▸ **Goal of the exercise**
Render the rows below as a JSON list of strings, one string per line, leaving out blank lines.

▸ **Excerpted records**
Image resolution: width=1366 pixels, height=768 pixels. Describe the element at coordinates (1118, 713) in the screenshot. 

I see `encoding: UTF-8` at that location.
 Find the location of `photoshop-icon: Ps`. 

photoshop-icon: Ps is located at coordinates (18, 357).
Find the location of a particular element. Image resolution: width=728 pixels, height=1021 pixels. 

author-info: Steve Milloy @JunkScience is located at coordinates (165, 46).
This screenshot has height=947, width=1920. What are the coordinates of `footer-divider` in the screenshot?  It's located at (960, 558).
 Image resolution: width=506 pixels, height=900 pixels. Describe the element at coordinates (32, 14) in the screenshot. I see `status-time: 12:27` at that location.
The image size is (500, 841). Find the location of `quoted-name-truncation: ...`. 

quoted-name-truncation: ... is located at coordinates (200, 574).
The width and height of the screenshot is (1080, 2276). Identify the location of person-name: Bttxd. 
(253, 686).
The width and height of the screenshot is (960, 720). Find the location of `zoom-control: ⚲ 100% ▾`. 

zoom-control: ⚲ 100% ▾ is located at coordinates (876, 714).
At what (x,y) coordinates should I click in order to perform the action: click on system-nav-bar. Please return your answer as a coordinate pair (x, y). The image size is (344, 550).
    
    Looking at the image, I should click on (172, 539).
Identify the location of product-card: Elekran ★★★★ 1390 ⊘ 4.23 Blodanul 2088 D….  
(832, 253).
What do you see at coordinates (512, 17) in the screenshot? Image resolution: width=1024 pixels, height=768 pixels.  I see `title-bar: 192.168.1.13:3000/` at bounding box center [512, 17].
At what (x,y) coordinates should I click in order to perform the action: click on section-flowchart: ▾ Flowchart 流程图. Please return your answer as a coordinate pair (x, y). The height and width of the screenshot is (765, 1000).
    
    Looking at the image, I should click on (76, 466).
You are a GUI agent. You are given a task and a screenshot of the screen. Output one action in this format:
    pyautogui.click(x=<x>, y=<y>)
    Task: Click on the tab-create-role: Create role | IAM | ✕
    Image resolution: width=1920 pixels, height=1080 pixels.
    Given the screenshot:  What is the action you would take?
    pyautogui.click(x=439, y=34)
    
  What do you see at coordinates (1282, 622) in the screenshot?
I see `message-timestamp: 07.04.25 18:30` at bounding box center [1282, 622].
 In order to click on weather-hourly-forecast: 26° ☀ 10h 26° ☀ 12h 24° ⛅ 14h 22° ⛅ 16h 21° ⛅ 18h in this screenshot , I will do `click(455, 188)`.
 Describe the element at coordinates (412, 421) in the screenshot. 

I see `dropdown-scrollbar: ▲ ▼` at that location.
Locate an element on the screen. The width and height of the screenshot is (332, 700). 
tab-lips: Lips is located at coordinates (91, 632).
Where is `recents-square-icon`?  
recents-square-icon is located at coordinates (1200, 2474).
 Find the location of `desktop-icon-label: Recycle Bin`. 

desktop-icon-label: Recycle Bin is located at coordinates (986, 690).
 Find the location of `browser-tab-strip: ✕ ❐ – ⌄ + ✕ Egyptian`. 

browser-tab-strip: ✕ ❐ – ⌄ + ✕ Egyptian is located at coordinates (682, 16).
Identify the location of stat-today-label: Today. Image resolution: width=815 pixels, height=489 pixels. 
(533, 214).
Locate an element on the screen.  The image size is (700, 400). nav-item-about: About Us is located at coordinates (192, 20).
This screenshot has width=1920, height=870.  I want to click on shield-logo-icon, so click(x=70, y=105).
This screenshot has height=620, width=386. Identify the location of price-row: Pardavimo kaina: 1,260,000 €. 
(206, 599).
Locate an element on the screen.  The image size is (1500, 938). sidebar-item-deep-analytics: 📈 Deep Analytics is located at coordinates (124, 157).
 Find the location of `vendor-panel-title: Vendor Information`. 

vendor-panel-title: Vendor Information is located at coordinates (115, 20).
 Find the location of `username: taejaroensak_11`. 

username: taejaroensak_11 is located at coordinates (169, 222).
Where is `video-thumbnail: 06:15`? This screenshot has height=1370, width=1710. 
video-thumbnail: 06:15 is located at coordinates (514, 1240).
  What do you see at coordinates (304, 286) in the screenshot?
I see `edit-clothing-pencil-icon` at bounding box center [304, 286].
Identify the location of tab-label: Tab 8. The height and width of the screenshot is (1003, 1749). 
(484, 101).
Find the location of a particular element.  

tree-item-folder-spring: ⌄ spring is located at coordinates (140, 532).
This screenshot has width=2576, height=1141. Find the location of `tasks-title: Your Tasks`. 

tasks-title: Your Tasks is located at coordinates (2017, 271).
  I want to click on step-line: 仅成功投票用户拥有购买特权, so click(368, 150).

▸ **Your solution**
[
  "Image resolution: width=1366 pixels, height=768 pixels. Describe the element at coordinates (1118, 713) in the screenshot. ",
  "I see `encoding: UTF-8` at that location.",
  " Find the location of `photoshop-icon: Ps`. ",
  "photoshop-icon: Ps is located at coordinates (18, 357).",
  "Find the location of a particular element. Image resolution: width=728 pixels, height=1021 pixels. ",
  "author-info: Steve Milloy @JunkScience is located at coordinates (165, 46).",
  "This screenshot has height=947, width=1920. What are the coordinates of `footer-divider` in the screenshot?  It's located at (960, 558).",
  " Image resolution: width=506 pixels, height=900 pixels. Describe the element at coordinates (32, 14) in the screenshot. I see `status-time: 12:27` at that location.",
  "The image size is (500, 841). Find the location of `quoted-name-truncation: ...`. ",
  "quoted-name-truncation: ... is located at coordinates (200, 574).",
  "The width and height of the screenshot is (1080, 2276). Identify the location of person-name: Bttxd. ",
  "(253, 686).",
  "The width and height of the screenshot is (960, 720). Find the location of `zoom-control: ⚲ 100% ▾`. ",
  "zoom-control: ⚲ 100% ▾ is located at coordinates (876, 714).",
  "At what (x,y) coordinates should I click in order to perform the action: click on system-nav-bar. Please return your answer as a coordinate pair (x, y). The image size is (344, 550).",
  "    Looking at the image, I should click on (172, 539).",
  "Identify the location of product-card: Elekran ★★★★ 1390 ⊘ 4.23 Blodanul 2088 D….  ",
  "(832, 253).",
  "What do you see at coordinates (512, 17) in the screenshot? Image resolution: width=1024 pixels, height=768 pixels.  I see `title-bar: 192.168.1.13:3000/` at bounding box center [512, 17].",
  "At what (x,y) coordinates should I click in order to perform the action: click on section-flowchart: ▾ Flowchart 流程图. Please return your answer as a coordinate pair (x, y). The height and width of the screenshot is (765, 1000).",
  "    Looking at the image, I should click on (76, 466).",
  "You are a GUI agent. You are given a task and a screenshot of the screen. Output one action in this format:",
  "    pyautogui.click(x=<x>, y=<y>)",
  "    Task: Click on the tab-create-role: Create role | IAM | ✕",
  "    Image resolution: width=1920 pixels, height=1080 pixels.",
  "    Given the screenshot:  What is the action you would take?",
  "    pyautogui.click(x=439, y=34)",
  "  What do you see at coordinates (1282, 622) in the screenshot?",
  "I see `message-timestamp: 07.04.25 18:30` at bounding box center [1282, 622].",
  " In order to click on weather-hourly-forecast: 26° ☀ 10h 26° ☀ 12h 24° ⛅ 14h 22° ⛅ 16h 21° ⛅ 18h in this screenshot , I will do `click(455, 188)`.",
  " Describe the element at coordinates (412, 421) in the screenshot. ",
  "I see `dropdown-scrollbar: ▲ ▼` at that location.",
  "Locate an element on the screen. The width and height of the screenshot is (332, 700). ",
  "tab-lips: Lips is located at coordinates (91, 632).",
  "Where is `recents-square-icon`?  ",
  "recents-square-icon is located at coordinates (1200, 2474).",
  " Find the location of `desktop-icon-label: Recycle Bin`. ",
  "desktop-icon-label: Recycle Bin is located at coordinates (986, 690).",
  " Find the location of `browser-tab-strip: ✕ ❐ – ⌄ + ✕ Egyptian`. ",
  "browser-tab-strip: ✕ ❐ – ⌄ + ✕ Egyptian is located at coordinates (682, 16).",
  "Identify the location of stat-today-label: Today. Image resolution: width=815 pixels, height=489 pixels. ",
  "(533, 214).",
  "Locate an element on the screen.  The image size is (700, 400). nav-item-about: About Us is located at coordinates (192, 20).",
  "This screenshot has width=1920, height=870.  I want to click on shield-logo-icon, so click(x=70, y=105).",
  "This screenshot has height=620, width=386. Identify the location of price-row: Pardavimo kaina: 1,260,000 €. ",
  "(206, 599).",
  "Locate an element on the screen.  The image size is (1500, 938). sidebar-item-deep-analytics: 📈 Deep Analytics is located at coordinates (124, 157).",
  " Find the location of `vendor-panel-title: Vendor Information`. ",
  "vendor-panel-title: Vendor Information is located at coordinates (115, 20).",
  " Find the location of `username: taejaroensak_11`. ",
  "username: taejaroensak_11 is located at coordinates (169, 222).",
  "Where is `video-thumbnail: 06:15`? This screenshot has height=1370, width=1710. ",
  "video-thumbnail: 06:15 is located at coordinates (514, 1240).",
  "  What do you see at coordinates (304, 286) in the screenshot?",
  "I see `edit-clothing-pencil-icon` at bounding box center [304, 286].",
  "Identify the location of tab-label: Tab 8. The height and width of the screenshot is (1003, 1749). ",
  "(484, 101).",
  "Find the location of a particular element.  ",
  "tree-item-folder-spring: ⌄ spring is located at coordinates (140, 532).",
  "This screenshot has width=2576, height=1141. Find the location of `tasks-title: Your Tasks`. ",
  "tasks-title: Your Tasks is located at coordinates (2017, 271).",
  "  I want to click on step-line: 仅成功投票用户拥有购买特权, so click(368, 150)."
]